Parmi les intervenants, Pierre Tevanian, n’est pas un inconnu des lecteurs de Novopress. Ce professeur de philosophie est l’un des fondateurs des « Indigènes de la République » et l’une des têtes pensantes de certains courants antiracistes depuis une dizaine d’année. Il a exercé sa plume dans plusieurs journaux, et le spectre de son champ d’intervention est assez large : du journal communiste l’Humanité, au Monde Diplomatique en passant par Libération ou même Le Monde, il a écrit dans les journaux des principales organisations antiracistes comme la ligue des Droits de l’Homme, Ras l’Front ou le Mrap. Il est l’auteur de plusieurs livres comme le Dictionnaire de la lepénisation des esprits, écrit en collaboration avec Sylvie Tissot, ou Le racisme républicain. Réflexions sur le modèle français de discrimination.

Pierre Tevanian
Pierre Tevanian

Adhérent au Mrap depuis le printemps 2004, élu au début de l’année 2005 à la présidence du Comité local Mrap Paris 20ème, il quittera cette organisation après une campagne de diffamation à son égard, certains l’accuseront d’avoir tenu des « des propos racistes et antisémites » (« Pourquoi je quitte le MRAP et porte plainte au Tribunal de police contre deux de ses responsables »). Pour Pierre Tévanian, « les Blancs sont malades d’une maladie qui s’appelle le racisme et qui les affecte tous, sur des modes différents… Voilà donc un premier mal-être blanc. Une première maladie, qui s’appelle tout simplement le racisme » (La Mécanique raciste).

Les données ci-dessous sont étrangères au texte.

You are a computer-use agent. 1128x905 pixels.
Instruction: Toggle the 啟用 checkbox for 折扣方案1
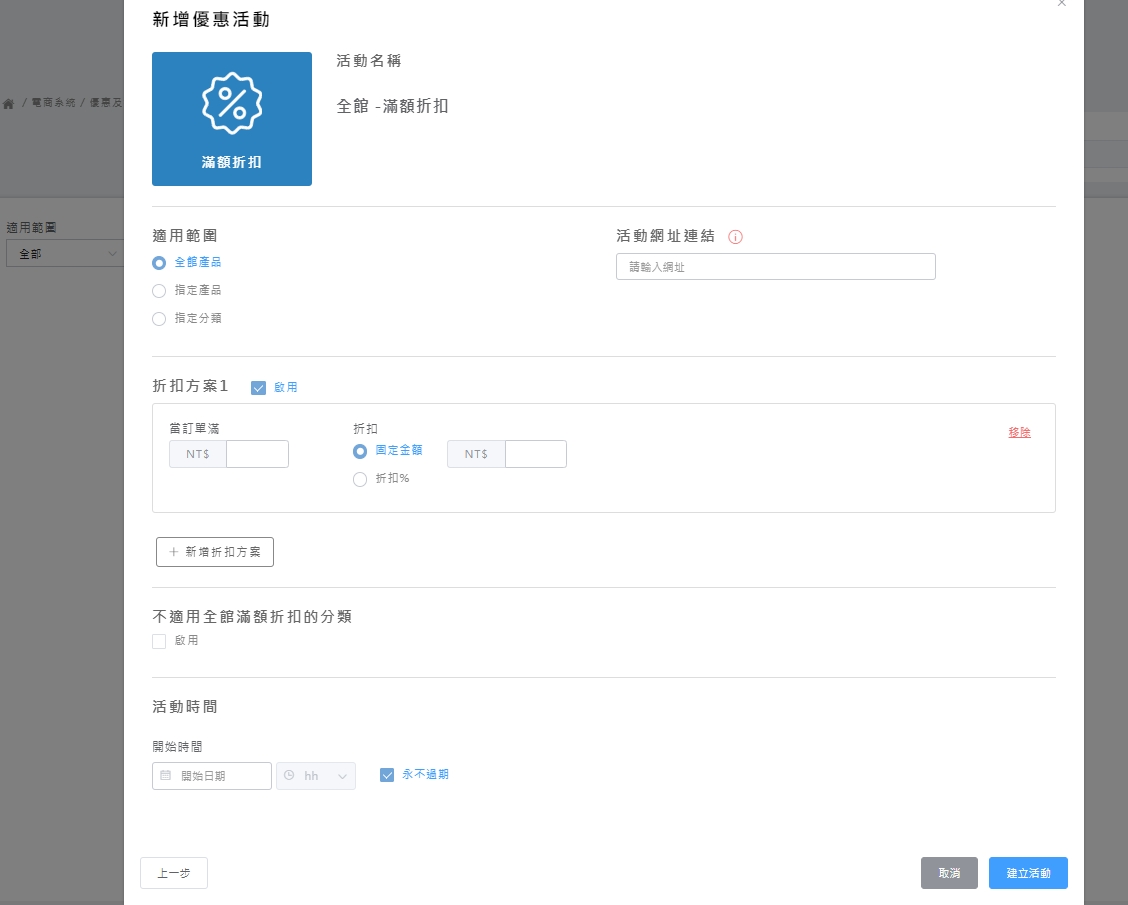[259, 388]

Etant lui-même Blanc, hétérosexuel et bourgeois, notre professeur de philosophie a trouvé un moyen pour lutter contre le racisme intrinsèque des Blancs : devenir un “traître”. Il a fait l’exposé de sa théorie lors d’un discours au « parlement anticolonialiste » en octobre 2006 organisé par le mouvement des Indigènes de la République et reproduit dans son dernier livre, La Mécanique raciste. « La dernière solution à être autant que possible aux côtés des discriminés, des sans-papiers, des filles voilées exclues de l’école, des émeutiers emprisonnés, de toutes celles et ceux qui luttent contre l’impunité policière, aux Indigènes de la République ou ailleurs – à être en somme partout où des non-Blancs se réunissent pour casser la domination blanche. Cette option, la meilleure à mes yeux, consiste à être non pas un Blanc honteux ou un Blanc complexé, comme des adversaires m’accusent de l’être, mais un traître Blanc. »

Par ailleurs, en parallèle à colloque, le dossier « La France en situation postcoloniale ? », dirigé par Esther Benbassa, sortira en librairie dans la revue Mouvements. Initiatelement prévu dans la revue de Cité nationale de l’histoire de l’immigration – Hommes et migrations –, le dossier aurait été « censuré par le directeur de la cité de l’immigration ». Ce dernier souhaitait la suppression d’un article La Brèche. « Vers la racialisation postcoloniale des discours publics ? » de Nicolas Bancel, professeur à l’université de Strasbourg, détaché à l’université de Lausanne, revenant sur 10 ans de discours et d’actes de Nicolas Sarkozy sur la politique migratoire de la France.